Asean Harus Selalu Siap dengan Krisis, BI: Karena Bisa Kapan Saja Terjadi

Gubernur Bank Indonesia (BI), Perry Warjiyo mengatakan, negara Asean tidak boleh lengah dan harus bersiap dari segala ancaman krisis khususnya di sektor keuangan. Pasalnya, krisis bisa terjadi kapan saja.
Pasalnya, keadaan global saat ini masih tidak menentu pasca pandemi COVID-19. Seperti halnya geopolitik Rusia-Ukraina yang hingga saat ini belum juga mereda, hingga yang terkini krisis perbankan yang terjadi di Amerika Serikat dan Eropa.
“Melihat hal itu, kita harus bersiap dari berbagai macam krisis,” ungkap Perry dalam Gala Seminar Enhancing Policy Calibration for Macro-Finance Resilience di BNDCC, Bali, Rabu (29/3).
Menurutnya, salah satu kunci untuk menghadapi krisis adalah reformasi kebijakan. Berdasarkan pengalamannya, Perry menyebut, bank sentral tidak bisa menyampaikan satu respons kebijakan yang tunggal. Artinya, perlu adanya bauran kebijakan yang penting antara fiskal dan moneter.

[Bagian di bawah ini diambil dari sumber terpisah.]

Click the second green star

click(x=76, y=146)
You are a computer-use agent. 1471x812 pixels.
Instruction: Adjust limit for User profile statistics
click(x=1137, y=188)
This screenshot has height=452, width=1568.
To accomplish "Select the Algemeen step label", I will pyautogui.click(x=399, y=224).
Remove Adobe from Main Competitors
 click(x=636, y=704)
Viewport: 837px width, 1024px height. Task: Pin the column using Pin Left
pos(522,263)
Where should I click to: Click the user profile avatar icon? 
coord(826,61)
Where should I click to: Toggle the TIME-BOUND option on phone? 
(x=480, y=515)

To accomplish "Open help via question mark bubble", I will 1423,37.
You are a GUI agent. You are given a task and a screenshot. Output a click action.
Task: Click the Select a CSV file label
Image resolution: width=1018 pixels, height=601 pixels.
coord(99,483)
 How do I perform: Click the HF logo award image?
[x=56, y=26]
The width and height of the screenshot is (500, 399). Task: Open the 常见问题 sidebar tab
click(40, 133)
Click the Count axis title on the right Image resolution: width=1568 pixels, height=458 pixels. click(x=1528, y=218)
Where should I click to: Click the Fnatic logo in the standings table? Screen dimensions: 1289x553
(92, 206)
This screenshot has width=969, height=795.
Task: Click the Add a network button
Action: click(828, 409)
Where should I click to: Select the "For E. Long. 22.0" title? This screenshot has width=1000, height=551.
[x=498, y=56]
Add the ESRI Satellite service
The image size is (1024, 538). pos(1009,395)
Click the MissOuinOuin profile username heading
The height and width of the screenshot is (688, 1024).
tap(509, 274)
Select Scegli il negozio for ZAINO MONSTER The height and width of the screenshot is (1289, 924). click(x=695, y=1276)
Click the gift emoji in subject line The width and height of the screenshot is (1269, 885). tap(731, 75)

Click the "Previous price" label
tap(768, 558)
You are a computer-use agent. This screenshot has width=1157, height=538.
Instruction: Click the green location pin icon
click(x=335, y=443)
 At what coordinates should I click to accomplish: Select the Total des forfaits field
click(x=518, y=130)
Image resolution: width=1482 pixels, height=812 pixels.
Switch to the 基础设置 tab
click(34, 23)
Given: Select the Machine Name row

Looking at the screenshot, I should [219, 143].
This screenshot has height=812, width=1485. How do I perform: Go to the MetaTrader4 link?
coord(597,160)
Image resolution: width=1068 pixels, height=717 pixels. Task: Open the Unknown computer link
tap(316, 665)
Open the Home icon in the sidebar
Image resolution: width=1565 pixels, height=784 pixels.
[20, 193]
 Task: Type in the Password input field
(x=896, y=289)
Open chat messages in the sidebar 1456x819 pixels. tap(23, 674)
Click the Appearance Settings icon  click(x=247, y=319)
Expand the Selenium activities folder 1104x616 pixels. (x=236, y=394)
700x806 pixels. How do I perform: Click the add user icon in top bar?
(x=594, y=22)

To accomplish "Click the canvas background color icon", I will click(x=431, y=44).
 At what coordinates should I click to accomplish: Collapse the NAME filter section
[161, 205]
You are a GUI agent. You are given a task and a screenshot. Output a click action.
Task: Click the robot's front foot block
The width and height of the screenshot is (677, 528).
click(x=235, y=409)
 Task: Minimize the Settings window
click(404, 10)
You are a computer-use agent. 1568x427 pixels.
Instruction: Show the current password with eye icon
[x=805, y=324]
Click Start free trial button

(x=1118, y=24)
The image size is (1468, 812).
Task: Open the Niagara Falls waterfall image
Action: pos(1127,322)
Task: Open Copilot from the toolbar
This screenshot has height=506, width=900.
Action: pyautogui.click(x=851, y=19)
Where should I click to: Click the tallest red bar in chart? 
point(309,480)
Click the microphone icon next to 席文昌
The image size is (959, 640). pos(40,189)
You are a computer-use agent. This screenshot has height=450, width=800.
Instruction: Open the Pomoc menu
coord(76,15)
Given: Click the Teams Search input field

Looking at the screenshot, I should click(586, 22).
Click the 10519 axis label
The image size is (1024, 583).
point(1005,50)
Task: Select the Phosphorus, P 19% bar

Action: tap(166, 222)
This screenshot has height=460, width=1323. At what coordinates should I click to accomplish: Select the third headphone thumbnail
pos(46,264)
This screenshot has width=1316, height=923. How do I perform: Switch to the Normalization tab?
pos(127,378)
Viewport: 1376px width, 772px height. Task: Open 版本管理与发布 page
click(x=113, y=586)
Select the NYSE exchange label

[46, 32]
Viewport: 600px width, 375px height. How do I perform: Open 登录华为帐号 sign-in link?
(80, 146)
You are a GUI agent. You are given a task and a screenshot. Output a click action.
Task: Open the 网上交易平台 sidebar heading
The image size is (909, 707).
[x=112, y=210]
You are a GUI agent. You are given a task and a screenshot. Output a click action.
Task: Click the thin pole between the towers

“Kita saat ini sudah tiga tahun dari pandemi COVID-19 tapi masih ada gejolak ekonomi secara global yang terjadi, seperti saat ini era suku bunga tinggi,” kata dia.
Secara ekonomi, Amerika Serikat dan Eropa juga tumbuh melambat. Tapi kini sudah bisa bernapas lega karena ekonomi China sudah pulih.
Meski begitu, tingkat inflasi juga masih tinggi walaupun sudah cenderung menurun. Perry juga memperkirakan tingkat inflasi yang tinggi ini masih akan terjadi dalam jangka panjang.
Begitu juga dengan suku bunga The Fed (Fed Fund Rate/ FFR) yang masih terus naik, tidak hanya di kisaran 5 persen tapi mungkin lebih, di kisaran 5,25-5,5 persen.
Pertumbuhan Ekonomi Indonesia Tetap di Atas 5 Persen

Di tengah krisis yang saat ini terjadi, BI masih memproyeksi pertumbuhan ekonomi Indonesia berada di atas 5 persen. Di mana di 2022 pertumbuhan ekonomi dalam negeri berada di level 5,3 persen dan ditargetkan 5,1-5,2 persen di 2023 dan 5,3 persen di 2025.
Hal ini didorong oleh konsumsi domestik, ekspor, dan investasi. Sementara untuk inflasi inti juga diperkirakan berada di level rendah yakni 3 persen. Begitu juga dengan pinjaman yang masih tumbuh 10-12 persen di 2022 dan 2023.
"So, Indonesia merupakan salah satu dari cerita ASEAN. Kita juga melihat negara ASEAN lainnya dengan pertumbuhan tinggi, stabilitas terjaga, dan digitalisasi," katanya.